Excerpted passage
--------------------------------------------------
A: Honestly, it became business as usual. Once we were down or behind in a game we knew it was most likely gonna end in a loss for us. Not to diss those guys because I have no bad blood with any of them but that’s just the reality of our mindset, and I can’t fault those guys for us feeling that way but if we were that good on defense then maybe we could’ve helped our offense out a ton. Ultimately we needed a change in culture and mindset. Y’all seen what happened in 2017. A few plays away from the Super Bowl and Blake was the trigger man so a lot can be said but we didn’t help out our quarterbacks and its unfortunate that they get most of the blame for a TEAM being bad.
Daniel from Thomasville, GA
Q: Who was the toughest Jaguars offensive lineman to go up against in practice?
A: For me it would have to be Jermey Parnell. He’s a big strong guy with hands like catcher’s mitts and he’s agile. It was always nice to get some reps against him. But as far as the toughest lineman overall, I’d say Brandon Linder. He was locking shit up in the trenches especially in one-on-one. That’s why when he got that huge contract. I wasn’t surprised, we all knew what he was capable of. If he’d been in a bigger market or experienced some more winning seasons, the league would’ve recognize him more in regards to Pro Bowls and All-Pro voting and accolades.
--------------------------------------------------
Exercise instructions
In the Jaguars Q&A, who is named the toughest offensive lineman overall? Rely only on the Jaguars Q&A for the answer.

Supplied entries
--------------------------------------------------
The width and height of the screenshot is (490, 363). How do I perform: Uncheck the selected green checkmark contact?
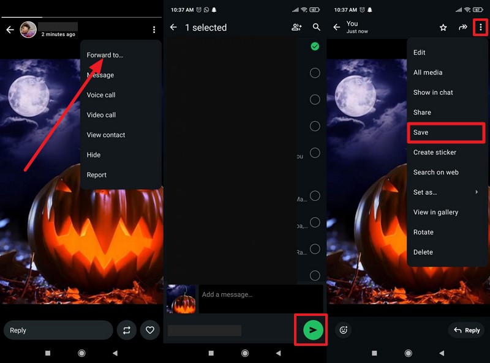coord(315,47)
--------------------------------------------------
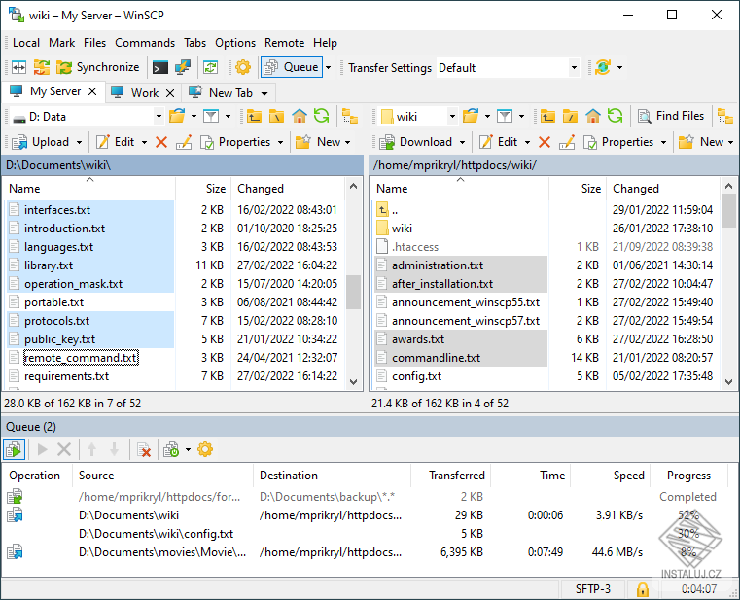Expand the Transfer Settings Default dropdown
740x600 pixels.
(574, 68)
--------------------------------------------------
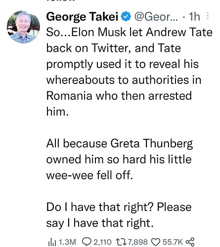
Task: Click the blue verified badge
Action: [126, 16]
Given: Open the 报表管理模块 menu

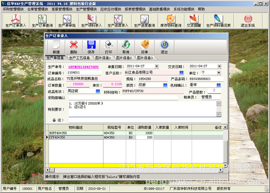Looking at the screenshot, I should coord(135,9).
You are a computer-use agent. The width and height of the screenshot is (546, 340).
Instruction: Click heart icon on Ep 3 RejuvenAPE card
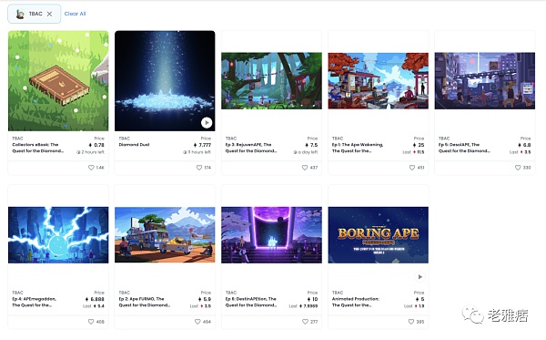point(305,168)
--------------------------------------------------
Answer section
Brandon Linder.